Do books and beer go well together? They do in Germany! The country is one of the world’s foremost producers of both beer and great literature. So, to celebrate this year’s Oktoberfest, we’ve gathered five books written by German authors (available in English) and paired them with five beers brewed in Germany (and available in the United States).
1Of Walking on Ice and Löwenbräu Original
Because Oktoberfest is held in Munich, it’s only natural to start this list with a book that has something to do with the city. Of Walking on Ice is a book by famed German director Werner Herzog, and it chronicles his three-week trip from Munich to Paris—on foot, through the snow. Because of the ties with Munich, it might be best to pair this book with a beer from a Munich brewery. There’s plenty of them in the region, so we’ve chosen one of the big six that have the right to appear in Oktoberfest—Löwenbräu Original.
2Faust and Krombacher Hell
Yes, this beer has the word “hell” in its name. And if you’re wondering what in the world possessed the Germans to name a beer that, it’s pretty simple—hell is German for “bright” or “light.” Still, it might be interesting to drink a beer with “hell” in its name and read Johann Wolfgang von Goethe’s take on the German legend about a guy named Faust, who makes a very bad bet with the devil.
3Doctor Faustus and König Ludwig Weissbier
If you liked Goethe’s version of the legend of Faust, you might be interested in what Thomas Mann did with the legend in his novel Doctor Faustus. This time, the story takes place in the first half of the twentieth century, a very turbulent period in the history of Germany and consequently the whole of Europe. One chapter of the book relates the story of the Bavarian King Ludwig II, which might be a great time to treat yourself with some König Ludwig Weissbier. Trust us, that Ludwig was quite the character.

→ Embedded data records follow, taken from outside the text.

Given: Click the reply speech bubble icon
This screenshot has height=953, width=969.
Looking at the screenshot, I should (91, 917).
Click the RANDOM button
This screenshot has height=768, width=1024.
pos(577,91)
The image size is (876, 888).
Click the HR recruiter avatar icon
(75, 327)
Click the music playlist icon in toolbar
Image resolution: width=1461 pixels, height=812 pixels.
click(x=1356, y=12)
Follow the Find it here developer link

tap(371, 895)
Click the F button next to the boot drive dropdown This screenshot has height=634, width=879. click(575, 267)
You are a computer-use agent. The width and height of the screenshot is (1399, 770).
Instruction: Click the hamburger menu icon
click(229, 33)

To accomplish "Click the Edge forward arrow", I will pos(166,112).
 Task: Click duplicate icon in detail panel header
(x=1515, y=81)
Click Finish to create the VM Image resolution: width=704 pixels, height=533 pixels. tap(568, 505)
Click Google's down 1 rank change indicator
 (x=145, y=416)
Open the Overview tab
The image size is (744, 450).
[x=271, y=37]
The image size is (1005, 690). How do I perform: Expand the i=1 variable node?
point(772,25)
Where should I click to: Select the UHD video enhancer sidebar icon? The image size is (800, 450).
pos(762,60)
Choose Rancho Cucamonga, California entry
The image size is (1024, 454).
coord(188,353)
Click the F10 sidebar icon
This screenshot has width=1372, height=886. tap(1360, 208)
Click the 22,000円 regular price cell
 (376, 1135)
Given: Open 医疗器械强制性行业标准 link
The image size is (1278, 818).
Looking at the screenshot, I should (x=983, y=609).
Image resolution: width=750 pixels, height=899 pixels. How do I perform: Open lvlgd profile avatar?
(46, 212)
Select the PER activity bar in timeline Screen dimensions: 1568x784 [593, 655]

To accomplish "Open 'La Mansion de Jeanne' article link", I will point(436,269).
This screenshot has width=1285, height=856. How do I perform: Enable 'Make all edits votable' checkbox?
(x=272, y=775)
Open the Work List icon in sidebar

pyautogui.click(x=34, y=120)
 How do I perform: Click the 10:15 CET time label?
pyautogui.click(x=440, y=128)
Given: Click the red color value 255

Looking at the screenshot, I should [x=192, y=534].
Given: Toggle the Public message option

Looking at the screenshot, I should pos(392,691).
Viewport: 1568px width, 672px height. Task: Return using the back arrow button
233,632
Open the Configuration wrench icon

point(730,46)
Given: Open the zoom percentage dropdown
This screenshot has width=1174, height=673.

4The Complete Grimm’s Fairy Tales and Erdinger Schneeweiße
Right, so, let’s just start this one by saying that there are plenty of reasons adults might be interested in reading fairy tales. The fairy tales collected by the brothers Grimm have been very influential on Western culture as a whole. Plus, as an adult, you can have a drink while you’re reading a fairy tale, right? So, when you come to the one with the girl whose skin is as white as snow, you might want to crack open a bottle of beer that’s is also white as snow, and that’s what Schneeweiße in Erdinger Schneeweiße means.
5The Magic Mountain and Holsten Premium Bier
With The Magic Mountain, another of Thomas Mann’s books, we come full circle. The beginning of the book is set in the main character’s native city of Hamburg, which was, in the Middle Ages, the center of beer-brewing, much like Munich is today. But alas, the beer production moved south, so we now have only one major brewery near Hamburg that exports to the United States—Holsten. Oh, and try not to have too much beer while you’re reading the book—it might just be the best piece of writing to come out of Germany in the last century. It would be a shame to miss anything in it.